Knockdown of PHB2 reverses THBru-mediated senescence inhibition in heart aging
To further verify whether THBru-mediated inhibition of heart aging depends on PHB2, we examined the effect of PHB2 knockdown on mitophagy activation and senescence inhibition in the presence of THBru. PHB2 mRNA and protein levels were significantly inhibited by PHB2 siRNA (+si-PHB2) transfection, which also diminished THBru-mediated upregulation of PHB2 expression (Fig. 6a, b). Moreover, si-PHB2 inhibited THBru-mediated promotion of LC3-II/LC3-I and increased p62 levels (Fig. 6c, d). The mRFP-GFP double-labeled adenovirus staining results also showed that knocking down PHB2 abrogated the increase in autophagic flux induced by THBru (Fig. 6e, f), suggesting that si-PHB2 attenuated THBru-mediated mitophagy induction during cardiomyocyte senescence. We then tested the impact of si-PHB2 on cardiomyocyte senescence. As shown in Fig. 7a–d, the β-gal staining results suggested that PHB2 knockdown suppressed the protective effects of THBru on cardiomyocyte senescence and ROS production. The senescence markers p53, p21 and p16 were also upregulated after si-PHB2 transfection (Fig. 7e–g). Moreover, cell cycle arrest in senescent cardiomyocytes was ameliorated by THBru and was reversed by PHB2 knockdown, as indicated by an increased proportion of cardiomyocytes in G0/G1 phase, accompanied by a decrease in the proportion of cells in S or G2/M phase (Fig. 7h, i). These results demonstrated that THBru inhibited cardiomyocyte senescence by targeting PHB2.
Discussion
Cardiovascular diseases are the leading cause of death in the aging population [49]. Pathological damage to the aging heart has been thoroughly characterized, but the underlying molecular mechanisms and effective therapeutic drugs still need further investigation. The aims of this research were to elucidate the protective effect of THBru, a modification of the traditional Chinese medicine BBR, on heart aging and its underlying mechanism. Our data demonstrated that THBru improved cardiac function and remodeling in aging mice. Mechanistically, THBru promoted PHB2-mediated mitophagy and reduced the accumulation of ROS, which contributed to the clearance of damaged mitochondria in the aging heart. Moreover, THBru increased the PHB2 expression level by stabilizing PHB2 mRNA.

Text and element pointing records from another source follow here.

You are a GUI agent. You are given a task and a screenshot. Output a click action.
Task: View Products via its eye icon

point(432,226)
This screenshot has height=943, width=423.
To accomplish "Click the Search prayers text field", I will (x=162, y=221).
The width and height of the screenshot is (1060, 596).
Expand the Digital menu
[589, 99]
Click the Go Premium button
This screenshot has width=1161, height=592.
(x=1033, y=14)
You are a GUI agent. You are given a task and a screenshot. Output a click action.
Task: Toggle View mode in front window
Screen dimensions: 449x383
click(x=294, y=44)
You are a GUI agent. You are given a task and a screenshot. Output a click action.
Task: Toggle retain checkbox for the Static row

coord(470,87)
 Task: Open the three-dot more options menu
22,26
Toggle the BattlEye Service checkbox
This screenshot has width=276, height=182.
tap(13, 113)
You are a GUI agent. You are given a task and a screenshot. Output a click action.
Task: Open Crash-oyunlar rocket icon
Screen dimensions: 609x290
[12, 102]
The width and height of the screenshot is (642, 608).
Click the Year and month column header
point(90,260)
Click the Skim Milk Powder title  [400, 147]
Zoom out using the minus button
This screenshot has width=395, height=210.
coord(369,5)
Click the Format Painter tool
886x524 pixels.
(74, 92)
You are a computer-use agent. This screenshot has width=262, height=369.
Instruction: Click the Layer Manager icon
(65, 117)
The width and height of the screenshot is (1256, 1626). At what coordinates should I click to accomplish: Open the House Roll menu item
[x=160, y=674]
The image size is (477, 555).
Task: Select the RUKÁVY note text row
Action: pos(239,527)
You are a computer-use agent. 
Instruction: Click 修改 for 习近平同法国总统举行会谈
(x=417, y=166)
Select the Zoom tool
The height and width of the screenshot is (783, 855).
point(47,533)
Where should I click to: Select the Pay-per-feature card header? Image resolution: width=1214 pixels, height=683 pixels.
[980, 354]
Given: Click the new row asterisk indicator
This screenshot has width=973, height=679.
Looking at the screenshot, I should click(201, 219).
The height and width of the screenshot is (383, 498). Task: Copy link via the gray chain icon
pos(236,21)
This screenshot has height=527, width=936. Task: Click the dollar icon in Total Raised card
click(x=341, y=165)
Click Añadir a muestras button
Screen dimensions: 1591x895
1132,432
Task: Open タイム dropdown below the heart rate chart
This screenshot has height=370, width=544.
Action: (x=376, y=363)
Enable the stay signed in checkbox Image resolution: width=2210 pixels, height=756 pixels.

Cardiac and vascular aging prominently affect diastolic function [50]. LV diastolic stiffness increases with age in humans, even in the absence of hypertension [51]. A similar pathological condition of heart diastolic dysfunction was observed in the aging mouse model in our current study. Moreover, structural remodeling is strongly linked to cardiac dysfunction in heart aging, which is in agreement with our experimental results, indicating cardiac hypertrophy, interstitial and subendocardial fibrosis, and amyloid deposition [52]. THBru and BBR effectively improve diastolic dysfunction in aging mice by ameliorating adverse cardiac remodeling and cardiac senescence.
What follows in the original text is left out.